But I did not know, For had I known, I would have prepared myself for prophecy, but I did not.

Knowing to be awake to the present moment, the now.

Torah Journeys: Vayetze by Rabbi Shefa Gold


Jacob's journey is blessed at its outset with a dream and with a moment of awakening. In the dream God shows Jacob the stairway that connects the realms of Heaven and Earth and then gives him a promise. Through this blessing, we ourselves become that stairway, that connection, with our feet planted in the foundation of Earth and our crowns open to the expanse of Heaven. Through us the Divine flow pours down into the earthly realms. Through us the pleasure and miseries of earthly experience are offered up to The Divine Expanse.

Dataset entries
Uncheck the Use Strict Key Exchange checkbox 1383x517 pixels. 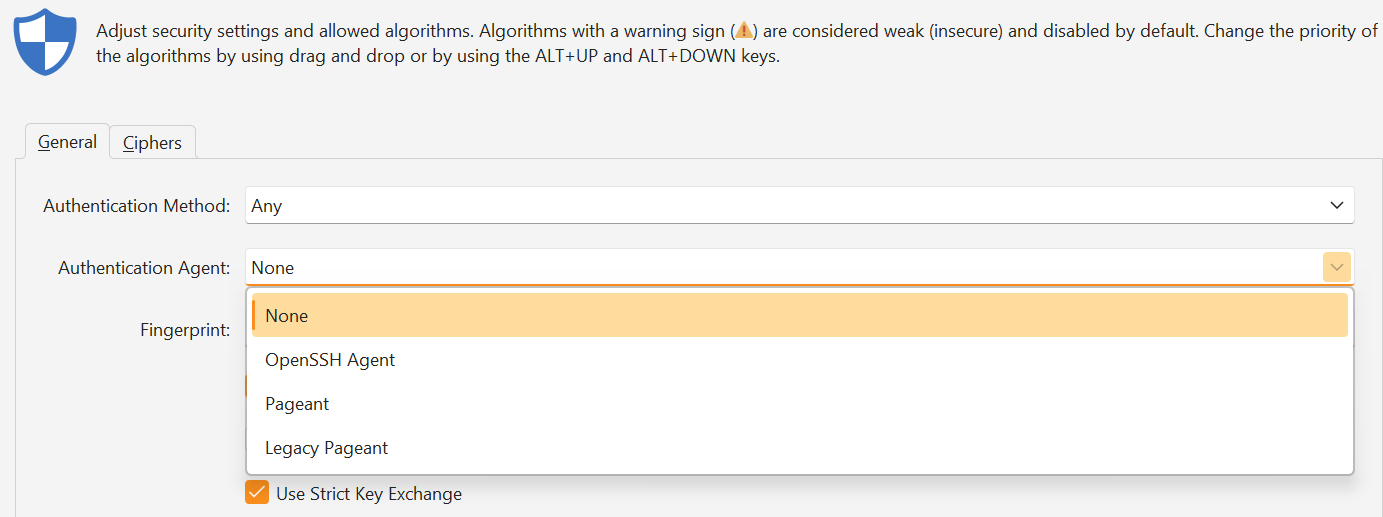click(257, 493)

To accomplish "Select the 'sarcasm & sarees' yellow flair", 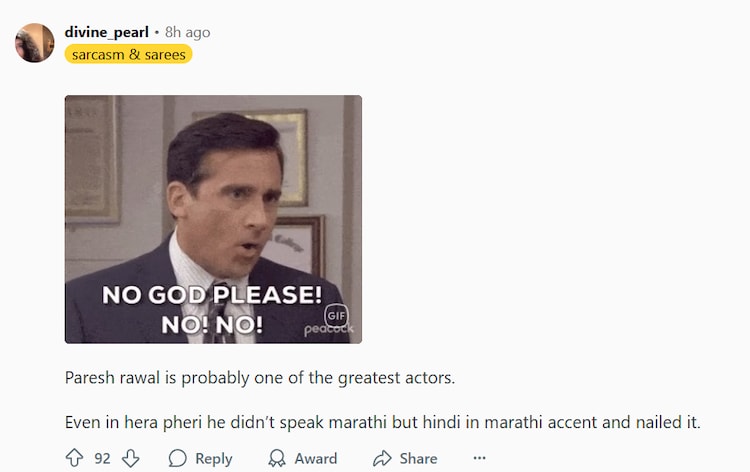I will pos(129,54).
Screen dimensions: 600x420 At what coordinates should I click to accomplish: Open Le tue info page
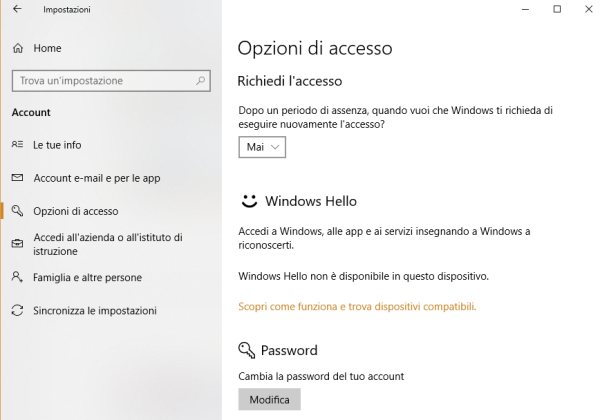point(57,145)
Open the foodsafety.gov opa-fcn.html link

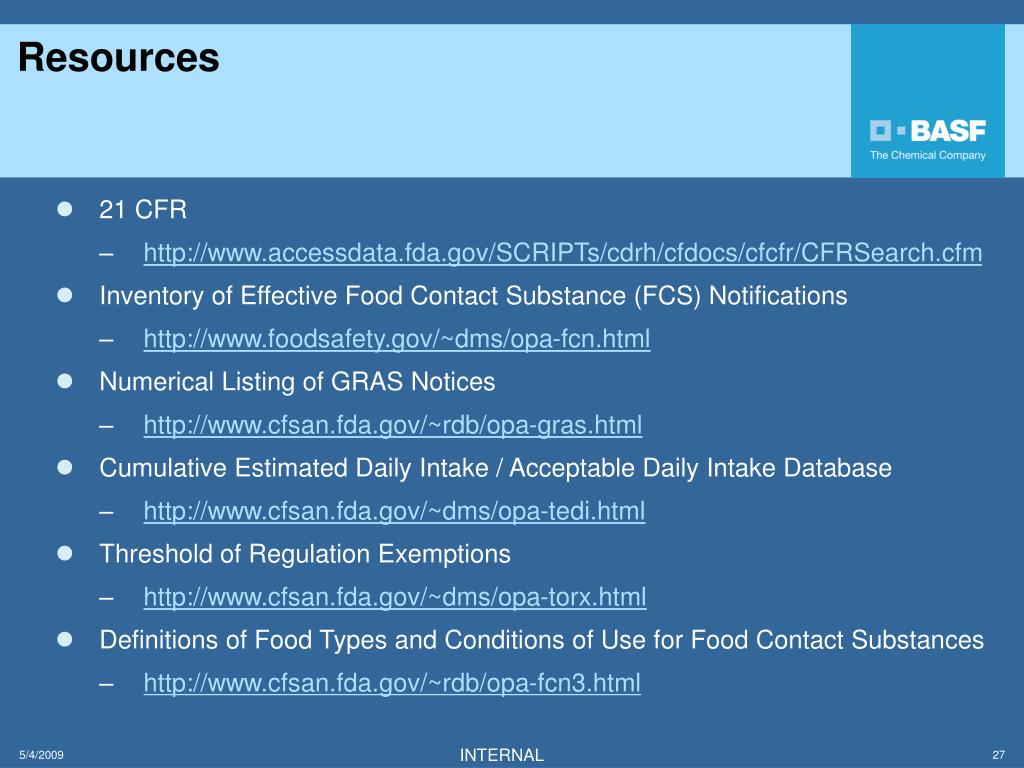396,340
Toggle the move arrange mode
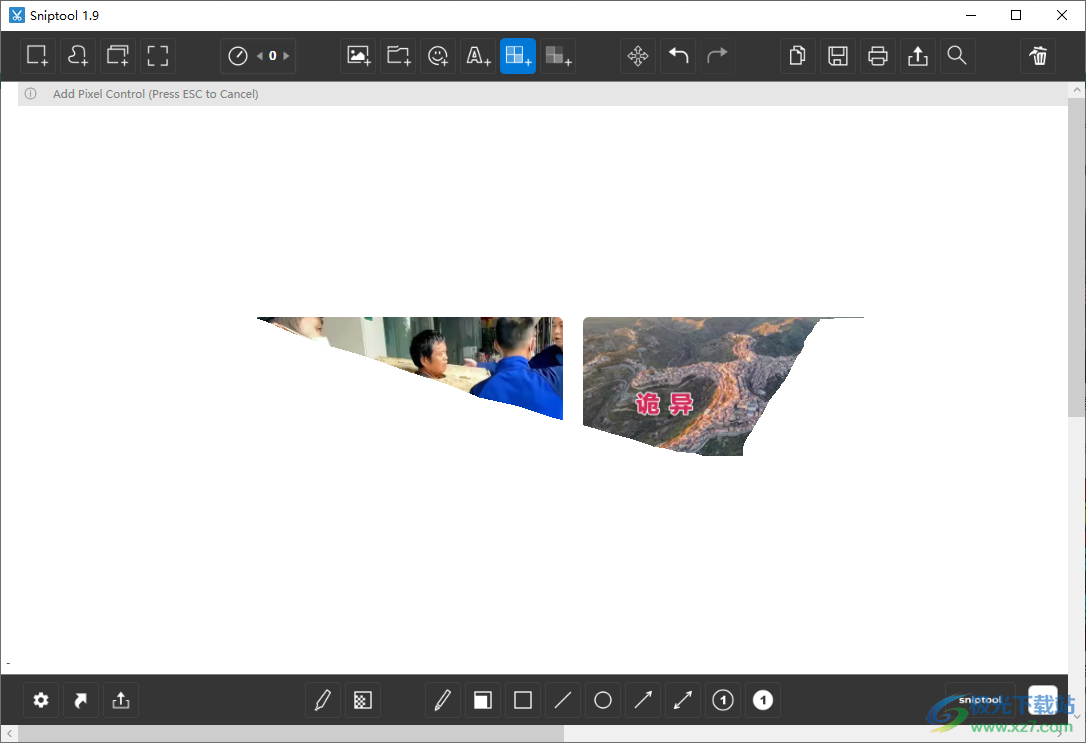 (x=638, y=55)
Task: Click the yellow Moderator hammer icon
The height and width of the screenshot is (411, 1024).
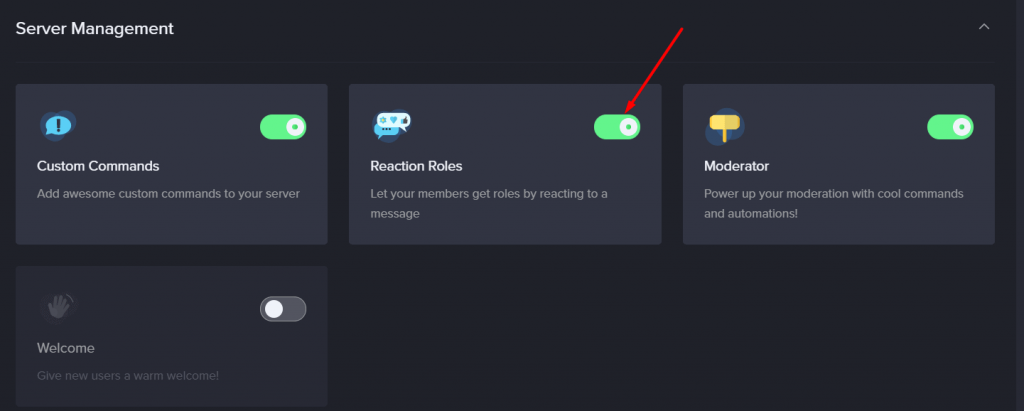Action: pyautogui.click(x=725, y=126)
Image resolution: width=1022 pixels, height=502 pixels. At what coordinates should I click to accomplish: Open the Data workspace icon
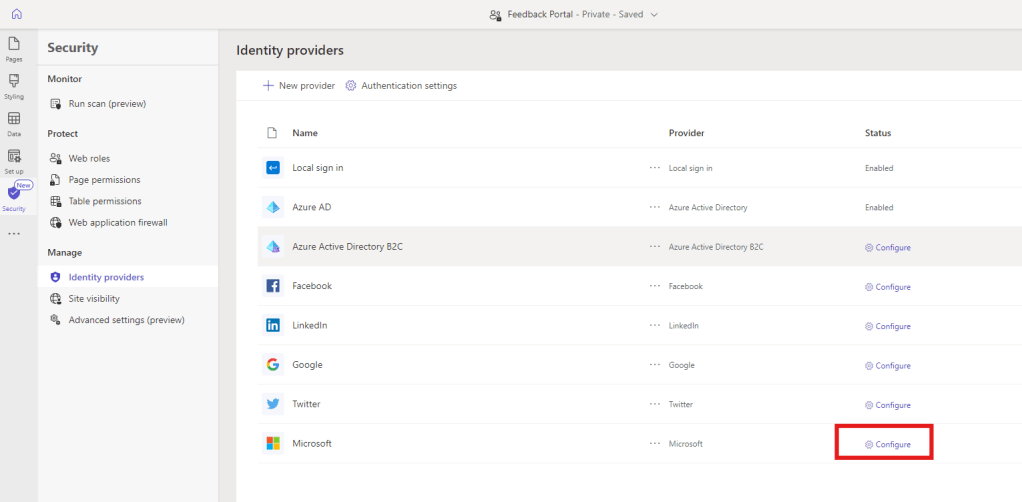tap(14, 122)
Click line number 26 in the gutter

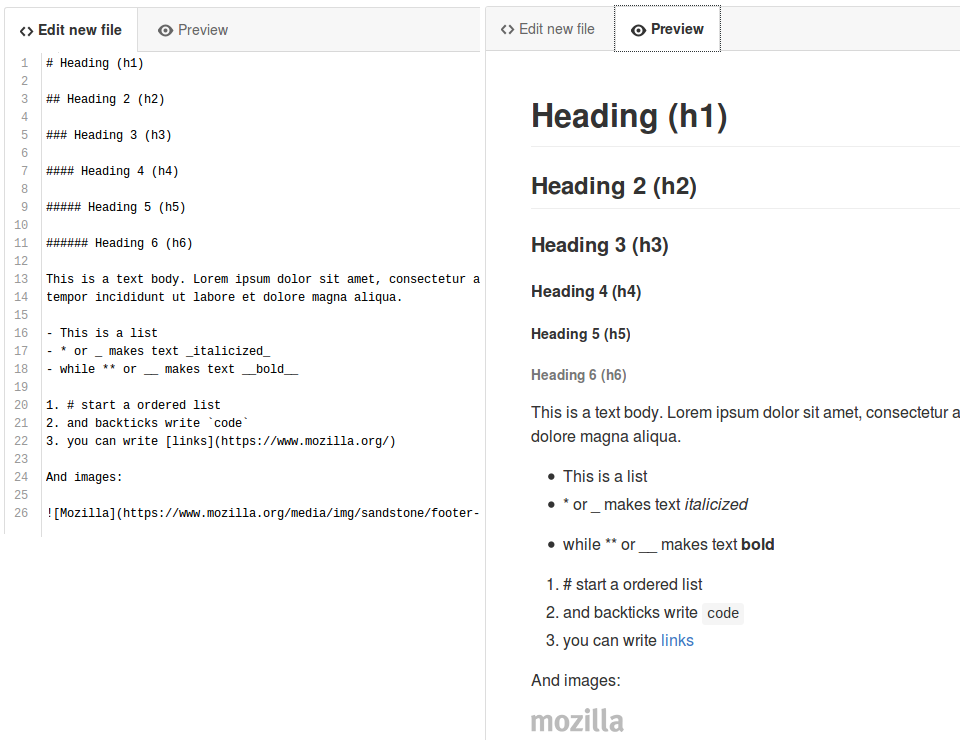(x=21, y=513)
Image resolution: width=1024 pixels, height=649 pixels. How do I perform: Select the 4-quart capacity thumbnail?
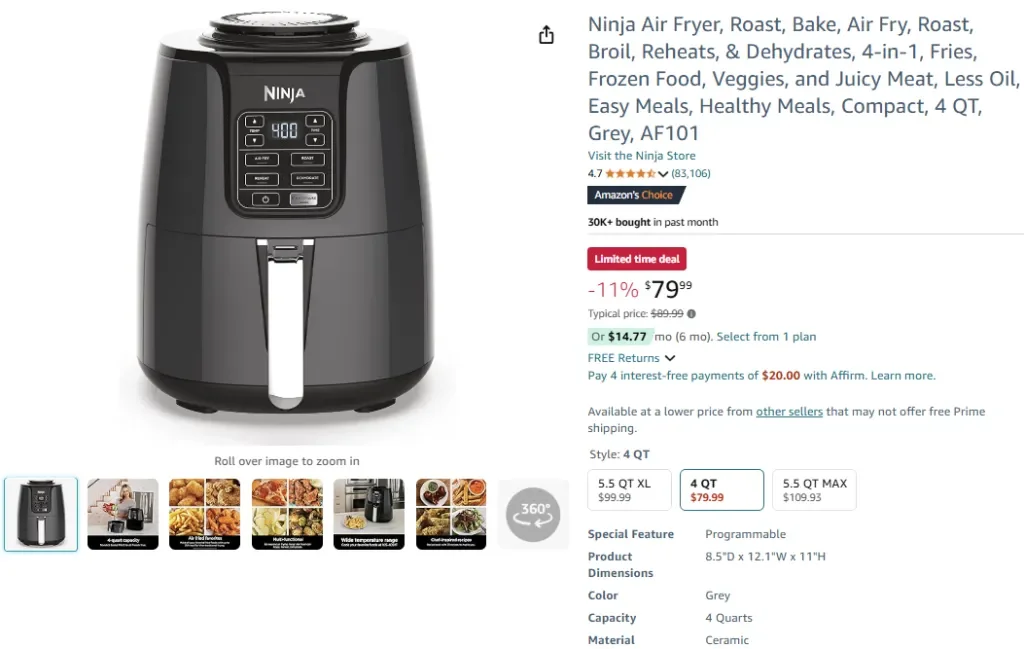123,514
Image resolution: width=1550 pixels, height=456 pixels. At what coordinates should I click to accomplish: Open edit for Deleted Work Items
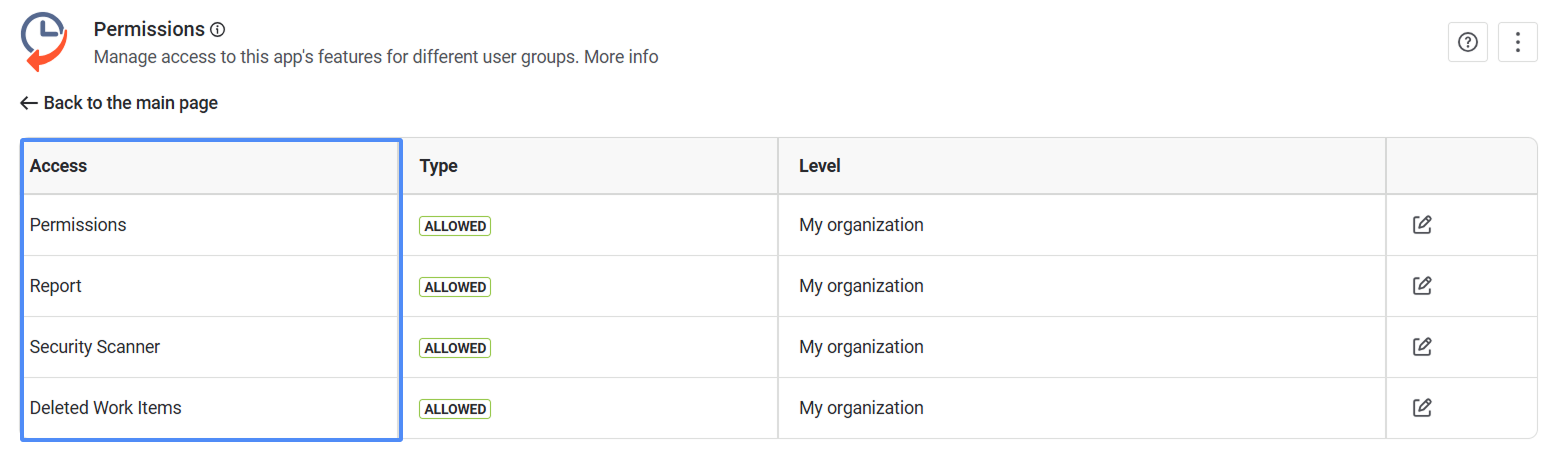pos(1422,408)
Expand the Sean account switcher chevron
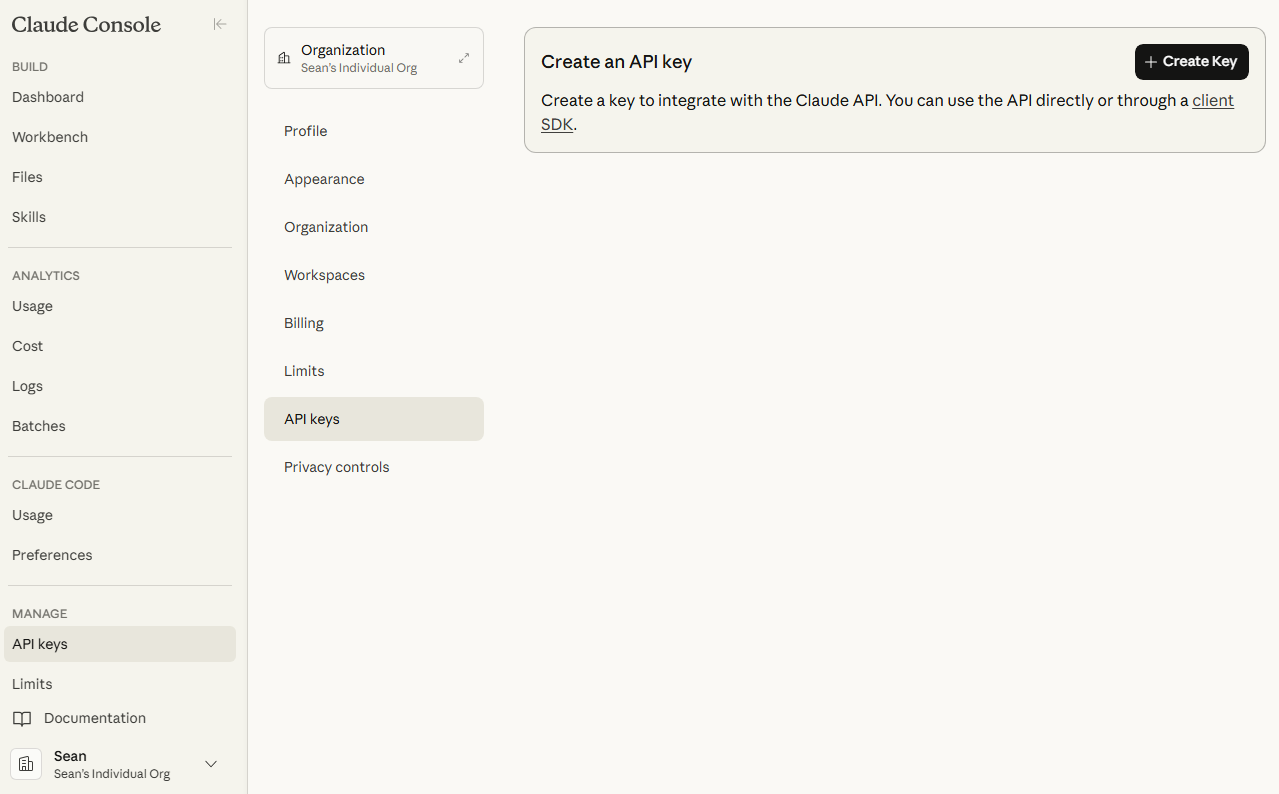 (211, 763)
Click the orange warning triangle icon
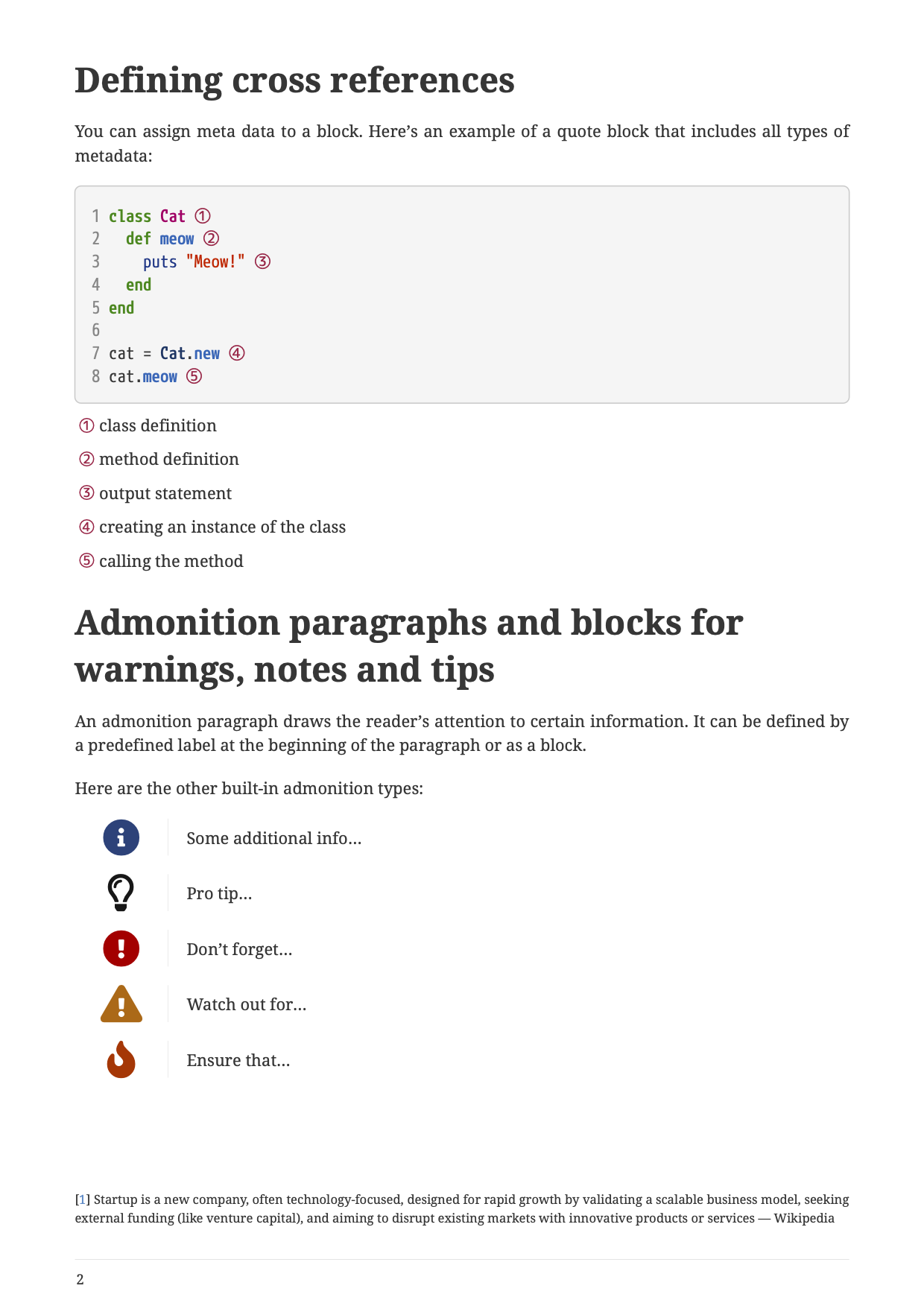Viewport: 924px width, 1306px height. click(121, 1004)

_ACTIVITY LIST:_
a - Reproduce word for word the part of the Vayetze passage that begins at the words "But I did not know, For" and ends after "The Divine Expanse.".
b - Decide whether each statement agrees with the Vayetze passage, answering yes or no and quoting the deciding words: (i) In the dream, God shows Jacob a stairway linking Heaven and Earth. (ii) God gives Jacob the promise before showing him the stairway. (iii) Through us, the Divine flow pours up into Heaven.
These dataset lines were taken from a source other than the Vayetze passage.

_RESPONSES BY ITEM NUMBER:_
a -
But I did not know, For had I known, I would have prepared myself for prophecy, but I did not.

Knowing to be awake to the present moment, the now.

Torah Journeys: Vayetze by Rabbi Shefa Gold


Jacob's journey is blessed at its outset with a dream and with a moment of awakening. In the dream God shows Jacob the stairway that connects the realms of Heaven and Earth and then gives him a promise. Through this blessing, we ourselves become that stairway, that connection, with our feet planted in the foundation of Earth and our crowns open to the expanse of Heaven. Through us the Divine flow pours down into the earthly realms. Through us the pleasure and miseries of earthly experience are offered up to The Divine Expanse.

b -
(i) Yes: "In the dream God shows Jacob the stairway that connects the realms of Heaven and Earth"
(ii) No: "God shows Jacob the stairway that connects the realms of Heaven and Earth and then gives him a promise"
(iii) No: "Through us the Divine flow pours down into the earthly realms."